Prüfärzte in den Fachgebieten:
Die Prüfärzte können im niedergelassenen Bereich oder in einer Klinik angesiedelt sein und sind verantwortlich für die Durchführung der Studie. Sie sind Ansprechpartner der niedergelassenen Ärzte; verantwortlich für regelmäßige, persönliche Überwachung der Studienpatienten; Ansprechpartner für Pharmafirmen, z.B. spezielle Probleme einzelner Studien. Ärzte im Praktikum werden nicht als Prüfärzte eingesetzt.
Studienassistentin (Study Nurse):
Vornehmlich organisatorische Aufgaben mit Vorscreening der Patienten (z.B. Einschlußkriterien), Einbestellung, Transport; Kontakt zu Prüfarzt, Assistenz bei Erhebung von klinischen befunden; Protokollführung, Datentransfer; enge Zusammenarbeit mit Monitor der Firmen; Erstellung eines Patientenregisters.
Sekretärin:
Korrespondenz, Organisation von Studientreffen, Terminabsprache.
Leistungskontrolle
Es findet ein jährliches treffen der ZET-Mitarbeiter mit den Vertretern der beteiligten Pharmafirmen unabhängig von der einzelnen Studie statt. Hierbei können allgemein interessierende Probleme und geplante Entwicklungen erörtert werden. Weiterhin ist ein jährliches Treffen der ZET-Mitarbeiter mit den niedergelassenen, beteiligten Ärzten für jedes fachspezifische Kompetenznetzwerk in Form eines Symposiums vorgesehen.
Im ZET ist eine ständige interne Qualitätsprüfung und Schulung der Prüfärzte und der Studienassistenten nach ICH_GCP Standard vorgesehen.

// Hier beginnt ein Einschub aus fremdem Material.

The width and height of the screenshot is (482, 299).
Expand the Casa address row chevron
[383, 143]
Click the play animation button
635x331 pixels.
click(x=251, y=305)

Dies wird von den beteiligten Firmen durch hierfür eingesetzten Monitore und durch Dritte wie das Koordinierungszentrum für Klinische Studien durchgeführt.
Erste Erfolge
Als Beispiel für die Funktionsweise des ZET haben wir im Jahr 1998 im Fachgebiet Bindegewebe ein Netzwerk von niedergelassenen Orthopäden (Sprecher: Dr.L.Seydlitz), Rheumatologen (Sprecher: Dr.M.Weidnitzer) und Allgemeinmediziners (Sprecher: Dr.Herklotz) aufgebaut und eine internationale klinische Studie für den Metallproteinase-Inhibitor Trocade (Roche) begonnen. Innerhalb weniger Monate hat sich das ZET für diese Studie weniger Monate hat sich das ZET für diese Studie unter Leitung von Herrn Dr.Stahl als das erfolgreichste Rekrutierungszentrum in Deutschland erwiesen und ist mittlerweile das zweitbeste Zentrum in Europa. Wir glauben, daß die innovative Struktur des ZET vor allem in den neuen Bundesländern gute Erfolgsaussichten hat.